(Items listed in a dataset)
----
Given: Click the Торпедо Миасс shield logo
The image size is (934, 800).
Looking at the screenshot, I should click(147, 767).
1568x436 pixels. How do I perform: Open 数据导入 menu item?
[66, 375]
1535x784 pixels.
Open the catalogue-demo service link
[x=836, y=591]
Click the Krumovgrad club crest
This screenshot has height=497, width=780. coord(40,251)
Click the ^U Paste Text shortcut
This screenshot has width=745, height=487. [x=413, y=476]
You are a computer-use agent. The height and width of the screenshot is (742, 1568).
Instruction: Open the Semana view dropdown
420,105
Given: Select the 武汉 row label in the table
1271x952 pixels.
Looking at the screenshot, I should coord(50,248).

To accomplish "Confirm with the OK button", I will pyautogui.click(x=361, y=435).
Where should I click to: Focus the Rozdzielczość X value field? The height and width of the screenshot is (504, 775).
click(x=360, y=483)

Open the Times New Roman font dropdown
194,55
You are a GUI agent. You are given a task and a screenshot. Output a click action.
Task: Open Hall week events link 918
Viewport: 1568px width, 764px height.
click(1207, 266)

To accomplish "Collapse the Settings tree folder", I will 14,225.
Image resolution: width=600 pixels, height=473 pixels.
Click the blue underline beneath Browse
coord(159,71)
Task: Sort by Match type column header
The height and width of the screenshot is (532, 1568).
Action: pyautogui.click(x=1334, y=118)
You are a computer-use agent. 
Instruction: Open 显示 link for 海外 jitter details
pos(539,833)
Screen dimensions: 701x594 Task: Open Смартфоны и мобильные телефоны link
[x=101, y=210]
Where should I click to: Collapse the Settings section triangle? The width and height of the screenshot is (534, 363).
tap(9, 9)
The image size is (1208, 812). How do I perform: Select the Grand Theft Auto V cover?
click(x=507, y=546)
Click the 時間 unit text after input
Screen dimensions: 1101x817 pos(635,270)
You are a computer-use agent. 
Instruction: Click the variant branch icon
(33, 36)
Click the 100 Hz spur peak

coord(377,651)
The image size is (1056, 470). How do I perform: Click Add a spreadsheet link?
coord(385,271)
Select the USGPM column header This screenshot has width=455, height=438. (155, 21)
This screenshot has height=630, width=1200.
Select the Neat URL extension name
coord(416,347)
----
- [PROBLEM REQUIREMENTS]: Quote verbatim the line containing "Viewport: 1568px width, 764px height." and every line after it through the end of the records above.

- [ANSWER]:
Viewport: 1568px width, 764px height.
click(1207, 266)

To accomplish "Collapse the Settings tree folder", I will 14,225.
Image resolution: width=600 pixels, height=473 pixels.
Click the blue underline beneath Browse
coord(159,71)
Task: Sort by Match type column header
The height and width of the screenshot is (532, 1568).
Action: pyautogui.click(x=1334, y=118)
You are a computer-use agent. 
Instruction: Open 显示 link for 海外 jitter details
pos(539,833)
Screen dimensions: 701x594 Task: Open Смартфоны и мобильные телефоны link
[x=101, y=210]
Where should I click to: Collapse the Settings section triangle? The width and height of the screenshot is (534, 363).
tap(9, 9)
The image size is (1208, 812). How do I perform: Select the Grand Theft Auto V cover?
click(x=507, y=546)
Click the 時間 unit text after input
Screen dimensions: 1101x817 pos(635,270)
You are a computer-use agent. 
Instruction: Click the variant branch icon
(33, 36)
Click the 100 Hz spur peak

coord(377,651)
The image size is (1056, 470). How do I perform: Click Add a spreadsheet link?
coord(385,271)
Select the USGPM column header This screenshot has width=455, height=438. (155, 21)
This screenshot has height=630, width=1200.
Select the Neat URL extension name
coord(416,347)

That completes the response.